-- RAW DATA --
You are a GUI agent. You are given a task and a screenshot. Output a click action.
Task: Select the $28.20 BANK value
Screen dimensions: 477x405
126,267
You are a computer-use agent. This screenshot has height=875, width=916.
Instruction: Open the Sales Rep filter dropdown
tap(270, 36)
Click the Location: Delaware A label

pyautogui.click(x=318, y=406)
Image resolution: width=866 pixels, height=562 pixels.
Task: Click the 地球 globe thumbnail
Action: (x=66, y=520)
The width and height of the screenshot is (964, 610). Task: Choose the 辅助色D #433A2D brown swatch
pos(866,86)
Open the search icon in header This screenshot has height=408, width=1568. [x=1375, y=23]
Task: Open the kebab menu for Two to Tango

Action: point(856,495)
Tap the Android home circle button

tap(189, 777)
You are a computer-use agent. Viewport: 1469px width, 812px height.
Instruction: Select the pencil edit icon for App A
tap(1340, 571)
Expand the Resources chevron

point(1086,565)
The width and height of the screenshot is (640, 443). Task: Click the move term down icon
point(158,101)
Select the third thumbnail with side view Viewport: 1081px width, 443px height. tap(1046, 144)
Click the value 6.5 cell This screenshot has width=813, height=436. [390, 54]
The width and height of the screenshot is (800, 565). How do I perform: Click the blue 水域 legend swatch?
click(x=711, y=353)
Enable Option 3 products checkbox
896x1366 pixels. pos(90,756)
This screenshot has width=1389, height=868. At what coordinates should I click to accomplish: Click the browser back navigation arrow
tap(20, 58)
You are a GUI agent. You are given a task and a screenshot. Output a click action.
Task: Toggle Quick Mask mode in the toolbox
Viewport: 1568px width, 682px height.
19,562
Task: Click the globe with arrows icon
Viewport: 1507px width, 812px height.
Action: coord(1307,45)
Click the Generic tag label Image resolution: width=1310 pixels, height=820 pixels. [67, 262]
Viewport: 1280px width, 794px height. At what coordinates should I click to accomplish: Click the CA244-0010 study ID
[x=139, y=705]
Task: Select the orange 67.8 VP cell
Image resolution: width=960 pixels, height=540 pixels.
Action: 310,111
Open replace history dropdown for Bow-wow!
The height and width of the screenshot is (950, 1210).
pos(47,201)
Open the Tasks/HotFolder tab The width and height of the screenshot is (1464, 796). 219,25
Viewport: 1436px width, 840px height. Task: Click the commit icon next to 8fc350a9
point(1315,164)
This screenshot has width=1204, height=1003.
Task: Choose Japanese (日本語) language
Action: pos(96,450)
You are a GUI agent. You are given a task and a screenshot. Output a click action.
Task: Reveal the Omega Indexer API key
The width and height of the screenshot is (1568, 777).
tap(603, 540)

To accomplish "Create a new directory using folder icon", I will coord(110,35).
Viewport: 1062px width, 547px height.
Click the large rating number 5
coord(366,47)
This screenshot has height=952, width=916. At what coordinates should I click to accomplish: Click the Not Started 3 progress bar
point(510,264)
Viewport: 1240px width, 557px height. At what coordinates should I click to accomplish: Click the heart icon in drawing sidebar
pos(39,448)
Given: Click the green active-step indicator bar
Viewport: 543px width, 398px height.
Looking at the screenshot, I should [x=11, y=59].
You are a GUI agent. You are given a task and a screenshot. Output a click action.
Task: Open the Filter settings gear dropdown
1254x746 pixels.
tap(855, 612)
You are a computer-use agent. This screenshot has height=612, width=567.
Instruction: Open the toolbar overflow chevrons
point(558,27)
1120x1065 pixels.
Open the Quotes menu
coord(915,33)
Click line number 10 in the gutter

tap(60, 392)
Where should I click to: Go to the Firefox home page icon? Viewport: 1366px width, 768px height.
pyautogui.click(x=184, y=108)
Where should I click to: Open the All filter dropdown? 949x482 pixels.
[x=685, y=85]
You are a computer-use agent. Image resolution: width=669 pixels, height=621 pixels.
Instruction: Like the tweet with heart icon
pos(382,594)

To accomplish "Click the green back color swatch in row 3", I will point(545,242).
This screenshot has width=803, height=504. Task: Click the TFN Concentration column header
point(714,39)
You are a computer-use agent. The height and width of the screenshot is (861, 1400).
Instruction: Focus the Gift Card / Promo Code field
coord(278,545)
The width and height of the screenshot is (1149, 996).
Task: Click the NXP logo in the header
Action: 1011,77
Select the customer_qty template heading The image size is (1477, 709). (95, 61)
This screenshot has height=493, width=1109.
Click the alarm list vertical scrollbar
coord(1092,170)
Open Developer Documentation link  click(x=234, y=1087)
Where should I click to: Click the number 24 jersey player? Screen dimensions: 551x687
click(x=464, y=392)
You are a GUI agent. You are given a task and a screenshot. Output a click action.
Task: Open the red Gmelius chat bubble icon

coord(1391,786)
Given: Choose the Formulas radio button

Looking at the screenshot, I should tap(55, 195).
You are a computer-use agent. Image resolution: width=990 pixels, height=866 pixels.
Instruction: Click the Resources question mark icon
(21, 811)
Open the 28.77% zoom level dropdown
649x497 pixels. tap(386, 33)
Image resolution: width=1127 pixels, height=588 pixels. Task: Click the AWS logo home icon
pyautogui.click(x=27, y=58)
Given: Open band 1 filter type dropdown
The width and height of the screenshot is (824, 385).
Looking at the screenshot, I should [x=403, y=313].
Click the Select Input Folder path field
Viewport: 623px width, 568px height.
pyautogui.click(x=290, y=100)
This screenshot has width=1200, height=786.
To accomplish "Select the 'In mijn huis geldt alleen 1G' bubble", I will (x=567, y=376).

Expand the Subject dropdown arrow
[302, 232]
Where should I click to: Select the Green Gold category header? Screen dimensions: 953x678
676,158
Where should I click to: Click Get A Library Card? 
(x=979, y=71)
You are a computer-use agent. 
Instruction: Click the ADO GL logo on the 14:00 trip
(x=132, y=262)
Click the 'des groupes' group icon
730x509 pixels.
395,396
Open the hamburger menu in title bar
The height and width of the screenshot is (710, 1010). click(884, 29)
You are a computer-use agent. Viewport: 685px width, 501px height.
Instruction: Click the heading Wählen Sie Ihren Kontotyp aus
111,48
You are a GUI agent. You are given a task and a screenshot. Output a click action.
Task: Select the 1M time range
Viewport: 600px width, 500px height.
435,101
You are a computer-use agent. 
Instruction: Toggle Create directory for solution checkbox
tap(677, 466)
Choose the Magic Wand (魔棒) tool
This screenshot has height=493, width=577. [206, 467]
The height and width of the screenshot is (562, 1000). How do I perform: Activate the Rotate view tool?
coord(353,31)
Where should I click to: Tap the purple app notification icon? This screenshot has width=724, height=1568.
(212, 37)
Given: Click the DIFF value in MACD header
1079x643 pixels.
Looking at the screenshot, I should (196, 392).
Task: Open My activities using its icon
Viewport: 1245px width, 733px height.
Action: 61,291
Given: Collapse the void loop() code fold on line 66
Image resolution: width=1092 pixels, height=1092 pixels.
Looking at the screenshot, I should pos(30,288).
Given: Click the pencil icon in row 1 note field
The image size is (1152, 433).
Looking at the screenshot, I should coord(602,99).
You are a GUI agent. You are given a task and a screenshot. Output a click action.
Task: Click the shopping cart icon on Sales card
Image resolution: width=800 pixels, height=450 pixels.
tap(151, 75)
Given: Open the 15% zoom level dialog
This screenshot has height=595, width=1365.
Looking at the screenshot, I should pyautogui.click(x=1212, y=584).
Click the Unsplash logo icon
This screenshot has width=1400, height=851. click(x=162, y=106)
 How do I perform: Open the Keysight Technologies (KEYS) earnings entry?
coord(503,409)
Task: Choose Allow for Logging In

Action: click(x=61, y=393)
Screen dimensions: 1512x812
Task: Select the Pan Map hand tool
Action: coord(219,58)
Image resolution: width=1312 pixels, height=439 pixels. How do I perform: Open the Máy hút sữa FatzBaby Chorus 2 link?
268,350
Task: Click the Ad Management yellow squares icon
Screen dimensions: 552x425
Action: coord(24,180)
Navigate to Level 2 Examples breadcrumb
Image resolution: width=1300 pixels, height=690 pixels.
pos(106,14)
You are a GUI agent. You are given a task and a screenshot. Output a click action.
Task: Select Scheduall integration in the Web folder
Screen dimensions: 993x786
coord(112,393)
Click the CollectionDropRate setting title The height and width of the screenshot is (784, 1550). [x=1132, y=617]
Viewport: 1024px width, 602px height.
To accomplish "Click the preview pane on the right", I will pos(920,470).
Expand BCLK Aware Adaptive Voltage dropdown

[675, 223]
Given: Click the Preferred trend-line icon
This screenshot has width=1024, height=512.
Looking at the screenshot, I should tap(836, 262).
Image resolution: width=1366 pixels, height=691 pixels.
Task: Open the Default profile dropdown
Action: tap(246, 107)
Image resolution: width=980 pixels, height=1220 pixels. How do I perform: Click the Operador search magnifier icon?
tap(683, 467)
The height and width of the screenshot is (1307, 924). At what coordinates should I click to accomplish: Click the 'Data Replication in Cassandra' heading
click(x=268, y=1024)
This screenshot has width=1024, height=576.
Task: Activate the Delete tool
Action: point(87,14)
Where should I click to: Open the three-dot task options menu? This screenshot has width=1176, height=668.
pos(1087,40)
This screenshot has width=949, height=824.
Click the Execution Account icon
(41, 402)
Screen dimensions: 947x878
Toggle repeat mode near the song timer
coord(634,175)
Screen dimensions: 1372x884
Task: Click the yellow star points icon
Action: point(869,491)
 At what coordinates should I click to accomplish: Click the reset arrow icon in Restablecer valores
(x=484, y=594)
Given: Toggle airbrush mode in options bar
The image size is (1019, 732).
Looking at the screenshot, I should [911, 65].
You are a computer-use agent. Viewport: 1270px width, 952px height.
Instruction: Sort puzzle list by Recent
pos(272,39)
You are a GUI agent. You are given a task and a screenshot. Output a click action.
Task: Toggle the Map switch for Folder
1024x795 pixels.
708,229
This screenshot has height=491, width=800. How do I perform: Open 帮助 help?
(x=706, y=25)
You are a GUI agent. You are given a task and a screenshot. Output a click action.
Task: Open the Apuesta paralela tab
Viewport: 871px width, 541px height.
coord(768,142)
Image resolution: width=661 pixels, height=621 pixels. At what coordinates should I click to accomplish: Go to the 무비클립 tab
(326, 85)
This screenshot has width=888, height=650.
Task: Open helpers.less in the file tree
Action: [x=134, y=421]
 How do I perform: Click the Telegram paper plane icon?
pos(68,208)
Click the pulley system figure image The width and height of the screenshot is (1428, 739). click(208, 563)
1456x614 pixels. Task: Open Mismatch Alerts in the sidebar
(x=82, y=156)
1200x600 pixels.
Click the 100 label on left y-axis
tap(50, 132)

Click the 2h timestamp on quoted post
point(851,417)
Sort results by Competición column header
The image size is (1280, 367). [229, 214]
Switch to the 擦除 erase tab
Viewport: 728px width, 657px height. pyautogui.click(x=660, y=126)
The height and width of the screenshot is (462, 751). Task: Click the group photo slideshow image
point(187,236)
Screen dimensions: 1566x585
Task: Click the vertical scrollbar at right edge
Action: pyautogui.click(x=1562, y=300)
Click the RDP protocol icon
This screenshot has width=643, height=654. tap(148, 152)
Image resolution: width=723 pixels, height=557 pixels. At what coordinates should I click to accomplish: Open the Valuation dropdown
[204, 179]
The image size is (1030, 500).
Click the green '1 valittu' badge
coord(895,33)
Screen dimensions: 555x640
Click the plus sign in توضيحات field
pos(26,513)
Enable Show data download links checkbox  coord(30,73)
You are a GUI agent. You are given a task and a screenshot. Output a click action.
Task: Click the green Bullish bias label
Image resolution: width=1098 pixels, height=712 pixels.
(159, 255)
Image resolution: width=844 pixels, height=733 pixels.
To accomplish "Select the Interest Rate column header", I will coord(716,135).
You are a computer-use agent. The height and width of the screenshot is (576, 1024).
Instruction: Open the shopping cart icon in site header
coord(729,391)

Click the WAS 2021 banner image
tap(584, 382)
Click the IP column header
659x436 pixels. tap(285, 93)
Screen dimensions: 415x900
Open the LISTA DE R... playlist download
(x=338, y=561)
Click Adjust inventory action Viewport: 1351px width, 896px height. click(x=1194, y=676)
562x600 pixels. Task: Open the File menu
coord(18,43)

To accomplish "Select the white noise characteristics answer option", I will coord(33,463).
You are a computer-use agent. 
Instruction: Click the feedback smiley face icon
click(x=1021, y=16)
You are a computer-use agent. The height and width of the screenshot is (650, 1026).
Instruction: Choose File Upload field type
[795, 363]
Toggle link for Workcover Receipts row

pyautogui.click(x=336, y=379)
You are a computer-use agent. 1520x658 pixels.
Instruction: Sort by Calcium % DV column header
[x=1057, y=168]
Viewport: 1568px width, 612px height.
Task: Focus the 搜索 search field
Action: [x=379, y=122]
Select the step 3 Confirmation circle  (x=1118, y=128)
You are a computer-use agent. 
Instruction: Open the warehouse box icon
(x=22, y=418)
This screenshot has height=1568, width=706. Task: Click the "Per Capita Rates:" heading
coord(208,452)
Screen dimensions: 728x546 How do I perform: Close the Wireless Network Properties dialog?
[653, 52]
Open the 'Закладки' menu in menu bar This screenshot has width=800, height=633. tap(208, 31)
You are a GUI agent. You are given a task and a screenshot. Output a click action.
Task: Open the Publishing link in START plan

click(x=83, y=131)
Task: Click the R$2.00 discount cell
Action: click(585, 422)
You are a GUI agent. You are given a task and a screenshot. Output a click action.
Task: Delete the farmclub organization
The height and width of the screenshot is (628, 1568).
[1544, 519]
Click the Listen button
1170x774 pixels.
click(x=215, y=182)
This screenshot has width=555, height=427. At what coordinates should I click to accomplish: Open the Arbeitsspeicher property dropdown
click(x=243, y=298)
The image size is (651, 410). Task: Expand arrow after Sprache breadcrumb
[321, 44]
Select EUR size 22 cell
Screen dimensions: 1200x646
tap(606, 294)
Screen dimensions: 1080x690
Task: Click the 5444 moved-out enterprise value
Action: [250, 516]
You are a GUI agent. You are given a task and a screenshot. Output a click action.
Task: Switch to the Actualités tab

-- INSTRUCTIONS TO FOLLOW --
Every line in the records above with the string "step" in it should be shown.

-- SOLVED EXERCISE --
Given: Click the green active-step indicator bar
Select the step 3 Confirmation circle  (x=1118, y=128)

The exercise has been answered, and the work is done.